Niestety, sukcesy zawodowe nie szły w parze z życiowym szczęściem. Lovato zawsze miała problem z zaakceptowaniem własnego ciała. Jak sama przyznała problemy z samoakceptacją zaczęły się w wieku 4 (!) lat: "W wieku czterech lat myślałam, że JESTEM ZA GRUBA!"
Zaburzenia odżywiania i problemy rodzinne wpędziły Lovato do samookaleczenia. Drugim lekarstwem na smutki była... kokaina. Narkotyki dostarczali jej starsi koledzy z branży, co wiele mówi o tym jak wygląda amerykański show biznes.
Piosenkarka wielokrotnie trafiała na odwyk. W końcu lekarze stwierdzi u niej chorobę dwubiegunową. Na szczęście problemy z uzależnieniem od narkotyków i alkoholu to przeszłość. Amerykańska gwiazda świętowała ostatnio sześciolecie życia w trzeźwości.
Demi w przeciwieństwie do większości amerykańskich celebrytów szczerze opowiada o swoich problemach. Oczywiście, upadek stał się dla piosenkarki doskonałym narzędziem promocyjnym.
Wokalistka na każdym kroku podkreśla, że w końcu w pełni akceptuje swoje "nieidealne" ciało.

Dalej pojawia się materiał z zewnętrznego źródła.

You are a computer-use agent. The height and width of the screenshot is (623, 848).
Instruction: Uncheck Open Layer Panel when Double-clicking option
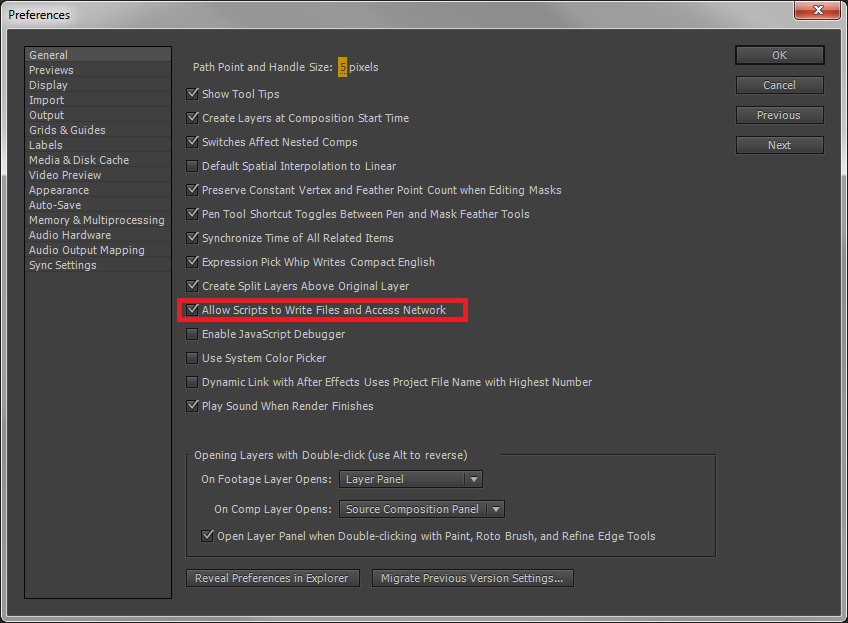pyautogui.click(x=208, y=536)
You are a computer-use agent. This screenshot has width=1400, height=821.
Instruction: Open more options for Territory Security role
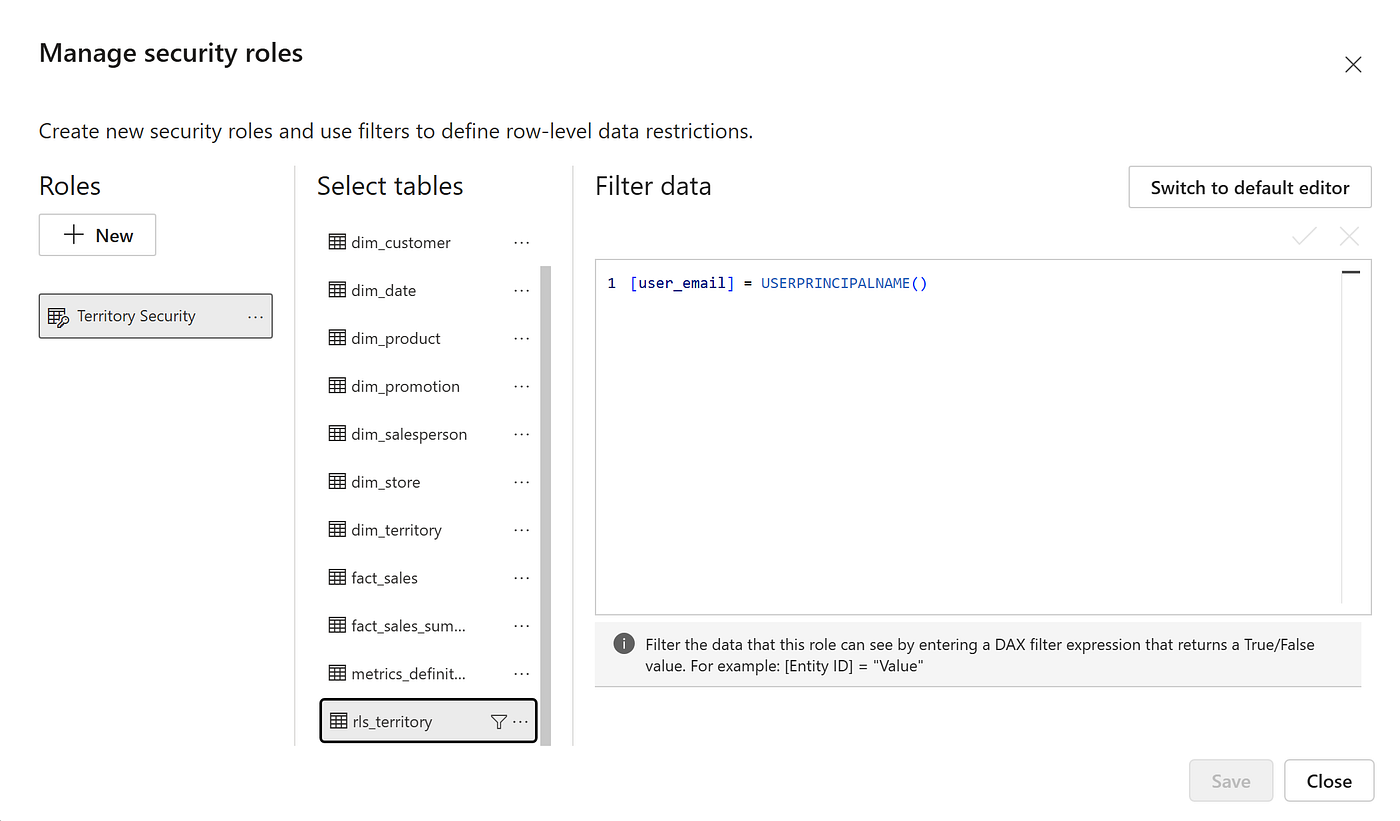point(256,316)
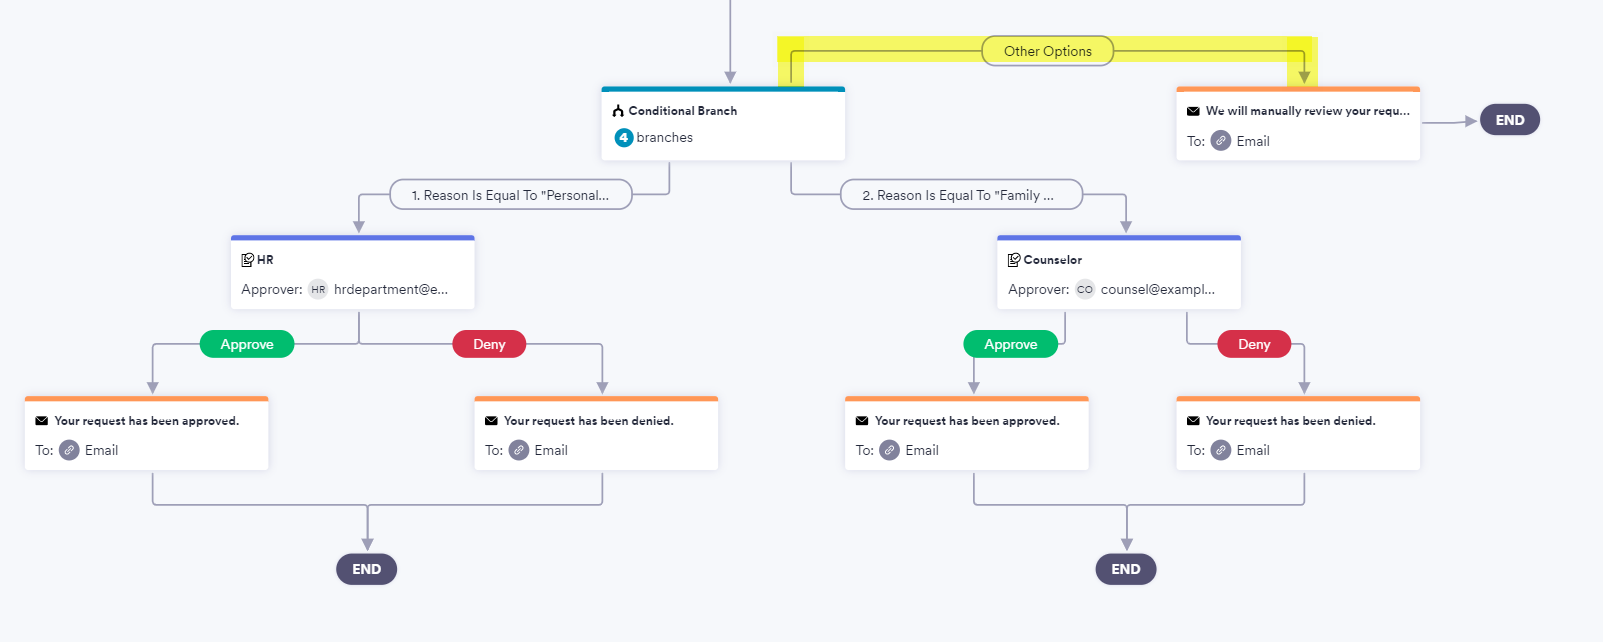Click the Approve pill under Counselor

(x=1010, y=344)
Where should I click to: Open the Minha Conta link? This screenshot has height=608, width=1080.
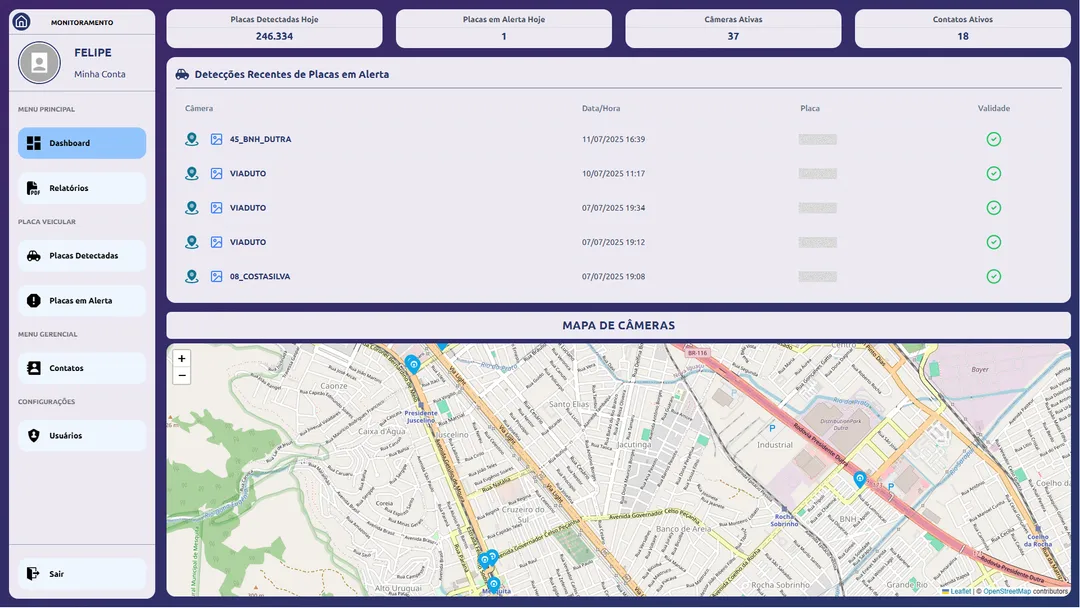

Ostatnio Demi poszła o krok dalej. Na Instagramie zaprezentowała rozstępy na swych niezwykle dorodnych udach. Jak stwierdziła, ma cellulit jak 93% kobiet. Zaapelowała również, aby nie wstydzić się samych siebie.
Lovato pochwaliła się też brakiem tak zwanego "thigh gap", czyli charakterystycznej przerwy między udami.
Podoba Wam się odwaga Demi, czy pokazywanie rozstępów to jednak przesada?